Este terceiro sinal, vinculado com a construção do novo Templo (formado pela vida dos cristãos unidos a Cristo), está no centro da mensagem de Jesus. E revela-se uma ocasião privilegiada para denunciar a tendência da religião cristã em deixar-se contaminar pelo poder, pela riqueza e a vaidade... Todos devemos destruir muitas coisas do “velho templo” que fomos construindo ao longo da nossa história.

João situa o relato da expulsão dos comerciantes do Templo no começo do ministério de Jesus. O espaço do Templo tinha se convertido em mercado, e se encontrava dominado pelos comerciantes da religião. Com sua atitude, Jesus combate uma religião que está a serviço do “deus-dinheiro”, deixando de ser mediação de vida e de partilha dos bens.

Jesus expulsou os mercadores-vendedores do templo porque estes expulsaram Deus de suas vidas; queriam apenas se enriquecer com o sagrado.

Por que este gesto violento de Jesus? Para os que controlavam o Templo, o primeiro era “o ritual”, enquanto que para Jesus, o primeiro era “o ser humano”. As preocupações de Jesus nunca foram as observâncias rituais nem os poderes da religião... Pelo contrário, eram as pessoas (relatos de curas), a partilha e a inclusão (relatos de refeições), e a reconstrução das relações entre os humanos (o sermão da Montanha).

Jesus foi um profeta leigo; ele não foi sacerdote, nem funcionário da religião, nem mestre da lei. Jesus viveu e falou de tal maneira que logo entrou em conflito com os dirigentes do Templo.

Se há algo repetido nos Evangelhos é que os “homens da religião” não suportaram o Evangelho de Jesus. Eles viram em Jesus um perigo e uma ameaça aos seus interesses. O projeto de Jesus centrava-se no povo e não no Templo. Daí o enfrentamento dos escribas, fariseus, e sacerdotes.

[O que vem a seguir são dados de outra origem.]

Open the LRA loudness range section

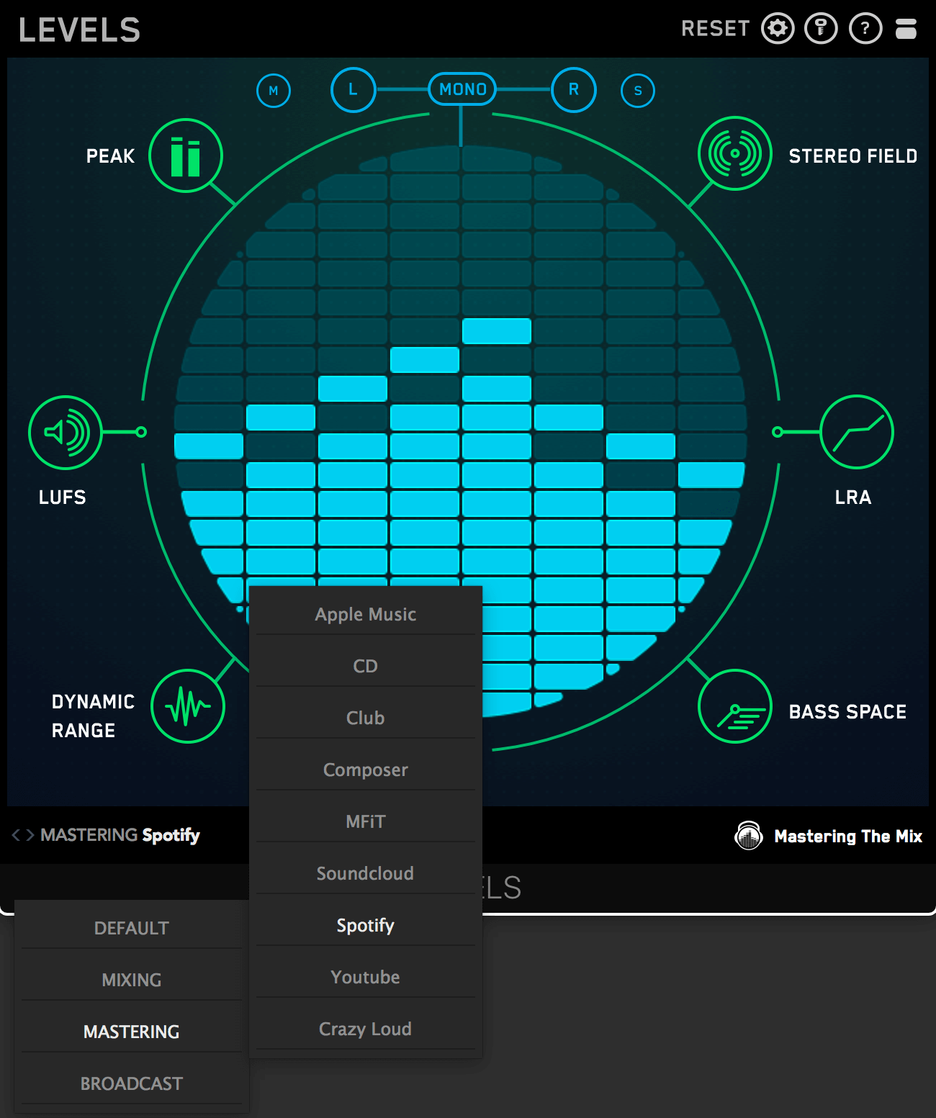[x=856, y=432]
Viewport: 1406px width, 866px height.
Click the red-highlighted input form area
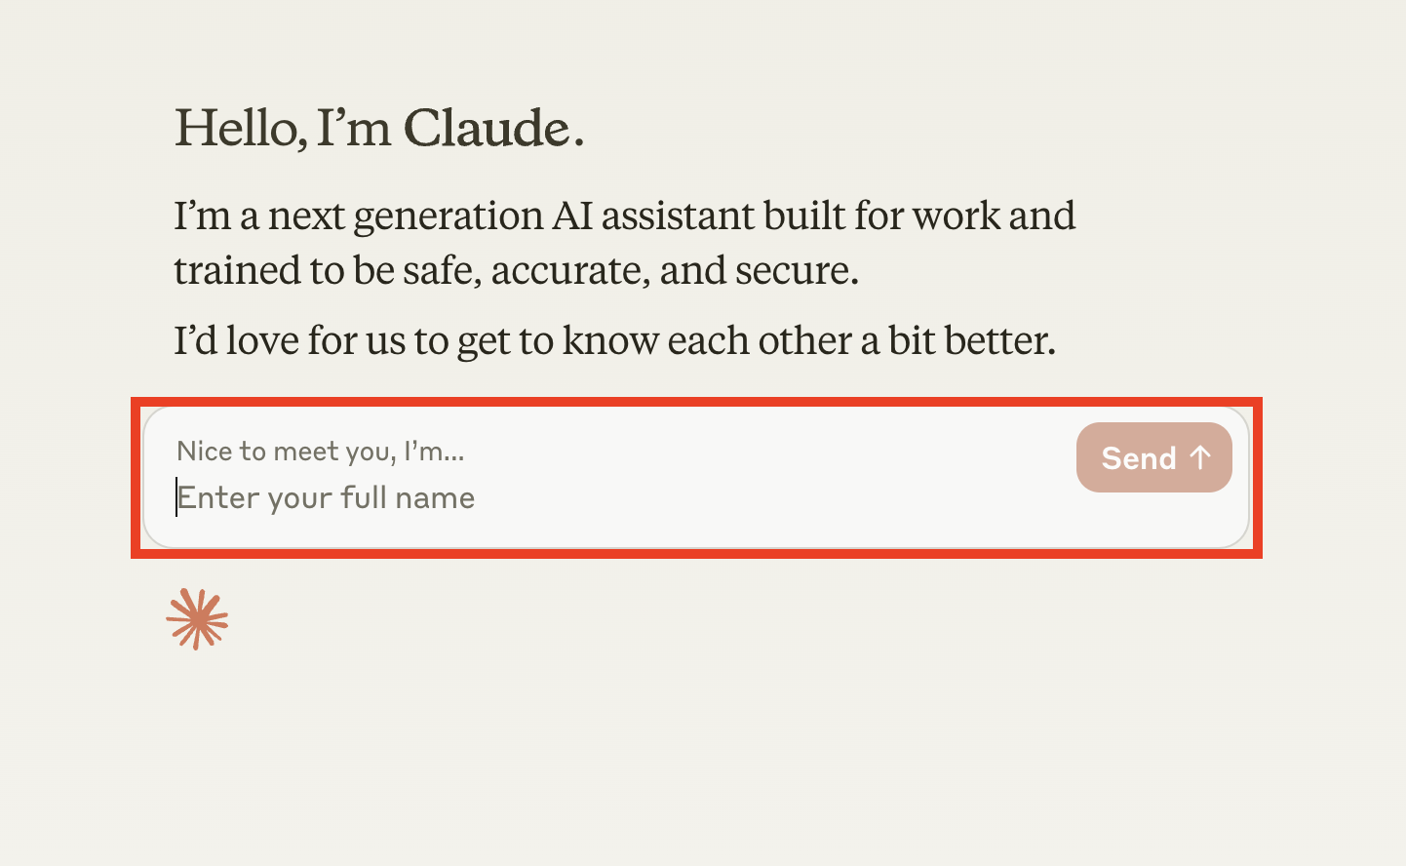coord(697,475)
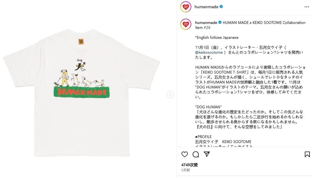Click the verified badge in caption
This screenshot has height=178, width=312.
coord(220,23)
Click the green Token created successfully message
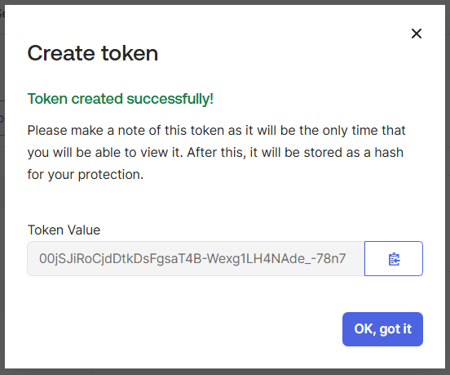The height and width of the screenshot is (375, 450). point(121,99)
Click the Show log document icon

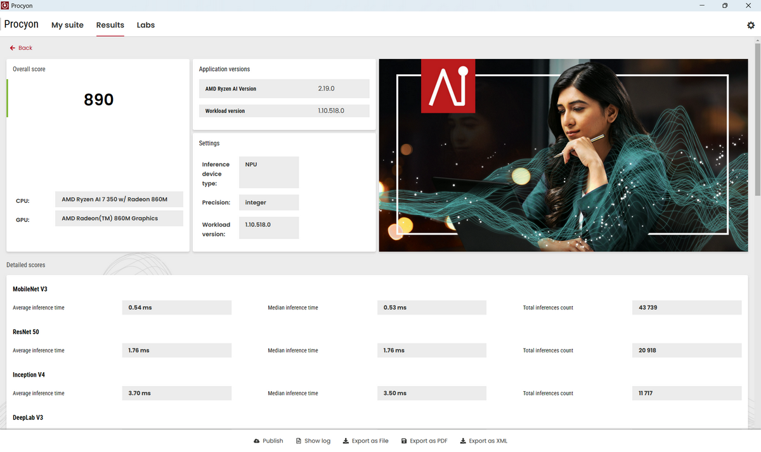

Em toda religião o determinante está no sagrado; no projeto de Jesus, é o humano. Jesus não suprimiu o sagrado, mas o deslocou-o  para o humano. Eis o verdadeiro sagrado para Jesus.

Jesus se encontrava com o Pai não no espaço sagrado do Templo, mas no espaço cotidiano do encontro com as pessoas. Seu Templo era a convivência com as pessoas mais excluídas.

Jesus foi um piedoso israelita que chamava Deus de Pai, e fomentava a oração no monte, nos lugares solitários e silenciosos e sua proposta humanizava as pessoas. Ele mesmo relativizou o sábado, a “pureza” legal, o pecado, o Templo, o culto, os sacrifícios, as doutrinas...

Para os seguidores de Jesus, Ele é o novo Templo.

O Reino de Deus requer pessoas. Elas são os santuários de Deus, onde brilha Sua presença e Seu amor. Neste Novo Templo, não se faz discriminação alguma, nem se fomenta a desigualdade, a submissão e o medo. Não há espaços diferentes para homens e mulheres. Em Cristo já “não há varão e mulher”. Não há raças eleitas nem povos excluídos. Os únicos preferidos são os necessitados de amor e de vida.


Os templos físicos são espaços onde vivemos a sacralidade de toda a vida.